Much has been made about the inevitability of Tiger Woods win at the PGA championship. It was a pretty sure bet that he’d win after tying the course record on Saturday and moving to the top of the leaderboard. He’s unbeaten going into the final round of a major either as the leader or tied for the lead.
Inevitable, probably, but not only because of Woods’ greatness.
There are plenty of reasons to sprinkle around, and the timidity of his opponents should be somewhere near the top of the list. When is somebody going to put some real heat on Tiger in the final round? I thought Luke Donald might be the perfect foil on Sunday. A Chicago resident and a former student at Northwestern, he had a comfort factor none of the other competitors shared. He has plenty of game, as evidenced by his play in the first three rounds.
And he’s considered to be on the verge of greatness.
Nothing could solidify that more than staring down Tiger in the final round of a major in the same pairing. But instead of a challenge, Donald faded off the leaderboard as if he really didn’t want to be there. Tied with Tiger on the first tee, he was a whopping seven shots back when they got to the tenth. Seven shots! Between Tigers 40 foot bombs for birdies and Donald’s shaky play (and a couple of bad breaks); Woods only had to keep breathing on the back to take his 12th major title.
So who is Tiger’s competition?
Clearly nobody currently on Tour can handle him. He competes with history, and currently history rates Jack Nicklaus as the best ever. Nicklaus finished with 18 professional majors, and the universal acclaim as the best player ever. I saw Hogan and Snead play at the end of their careers, so I can’t say how Nicklaus’ career matched up to theirs. But I saw Jack in his prime and he controlled the game, much like Tiger does now. Nicklaus supposedly had a weak wedge game, but much like Woods is given credit for now, he dominated every phase of the game. He was the best driver, the best putter, and best long iron player and managed his game better than anybody.
I agree that the fields are deeper now than they were in Jack’s heyday. He had to beat maybe 10 guys in the field on a regular basis. Tiger has a deeper field, but doesn’t have the legendary foes that Nicklaus had to face. Jack had to beat Arnold, Watson, Player, Trevino and other Hall of Famers in order to collect his major championships. Tiger has the occasional Bob May to slay, but knows going in, it’s him versus the field.

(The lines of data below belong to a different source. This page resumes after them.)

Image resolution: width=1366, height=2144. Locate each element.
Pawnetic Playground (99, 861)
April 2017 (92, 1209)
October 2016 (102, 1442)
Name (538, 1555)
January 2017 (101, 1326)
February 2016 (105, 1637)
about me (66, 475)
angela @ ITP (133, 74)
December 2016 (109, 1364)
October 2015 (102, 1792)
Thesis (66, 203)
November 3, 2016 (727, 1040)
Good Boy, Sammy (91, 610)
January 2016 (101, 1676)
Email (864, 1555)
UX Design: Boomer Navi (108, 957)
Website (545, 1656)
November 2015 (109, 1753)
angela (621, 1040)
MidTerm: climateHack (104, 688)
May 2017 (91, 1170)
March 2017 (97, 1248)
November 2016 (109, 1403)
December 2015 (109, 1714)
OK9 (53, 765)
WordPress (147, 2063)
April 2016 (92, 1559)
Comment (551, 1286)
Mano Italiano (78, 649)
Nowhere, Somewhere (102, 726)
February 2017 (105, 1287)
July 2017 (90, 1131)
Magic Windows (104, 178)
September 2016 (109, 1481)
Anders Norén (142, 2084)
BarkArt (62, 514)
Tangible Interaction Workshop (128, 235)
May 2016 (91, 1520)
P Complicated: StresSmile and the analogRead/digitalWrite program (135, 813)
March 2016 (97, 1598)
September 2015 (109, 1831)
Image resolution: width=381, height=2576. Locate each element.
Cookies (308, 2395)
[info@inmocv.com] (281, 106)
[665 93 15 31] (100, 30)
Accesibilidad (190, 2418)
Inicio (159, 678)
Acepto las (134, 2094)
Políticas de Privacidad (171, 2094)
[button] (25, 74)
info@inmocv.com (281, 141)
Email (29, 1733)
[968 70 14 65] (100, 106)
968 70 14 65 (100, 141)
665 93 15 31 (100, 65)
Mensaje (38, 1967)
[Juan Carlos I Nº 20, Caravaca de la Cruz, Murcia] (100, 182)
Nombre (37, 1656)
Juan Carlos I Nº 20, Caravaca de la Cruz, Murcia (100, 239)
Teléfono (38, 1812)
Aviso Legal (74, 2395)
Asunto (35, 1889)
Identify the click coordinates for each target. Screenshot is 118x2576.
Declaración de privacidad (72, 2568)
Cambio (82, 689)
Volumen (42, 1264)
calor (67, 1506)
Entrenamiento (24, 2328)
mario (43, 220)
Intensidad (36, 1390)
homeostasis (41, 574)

Perhaps Woods has elevated his game to another plane that nobody can get to. I’ve often noted that he’s the best athlete out there and he’s the vanguard of what I think will be a whole generation of great athletes who choose golf, thanks to Tiger. There’s plenty of money in it, it’s glamorous and has a long career span. Really, if you were going to have a pick up basketball game and your talent pool to pick from was the PGA Tour, who’d be your first pick?
How about a touch football game? A 100-yard dash? Whatever, you’d take Tiger.
Add that athletic ability to the obvious mental capacity, the dedication to practice, the personal discipline of his fitness routine and a little bit of magic, and you have the best player out there.
I’ve admired Nicklaus’ ability to balance his life and his career. By the time he was 30, Jack and his wife Barbara had four children. But Nicklaus kept winning. Tiger has chosen to focus on his career, and solely his career for now. Nicklaus was the first player to take some weeks off, during the golf season but for most of his career, it was Jack vs. the other best players in the world every week there was a tournament. Tiger only faces other guys in the top five at the Majors and a couple of other tournaments during the year.
You can’t compare scorecards because of the equipment changes and advancements in agronomy, but it would be interesting to see the great players of the last 100 years face each other on a level playing field. You’d see a similar dedication and desire to win among them all. Harry Vardon, Francis Ouimet, Bobby Jones, Snead, Nelson, Hogan and the rest didn’t worry about what else was going on, they worried about getting the ball in the hole.
I did hear somebody say that those players, including Nicklaus didn’t have to deal with the media attention Tiger faces today. I laughed at that, recalling what the final holes of championships used to look like with the crowd on the frog hair of the greens and the press right in their face. There was no media management in that era. The press was king and did what they wanted. I’d call that a wash.
Want to compare travel? Hogan played in the British Open once because it took a long boat ride to cross the Atlantic and it was plenty expensive. Nicklaus drove or flew commercial for most of his career. Arnold became a pilot and flew his own plane from tournament to tournament (and still does.) Tiger faces none of those challenges.
So while I think he’s a great player and among the greats of the game, a little perspective should come into the discussion before anointing anybody the “Greatest of All-time.” When Tiger gets to 18 major wins, and I believe he will, that’s when the real scrutiny and debate should begin.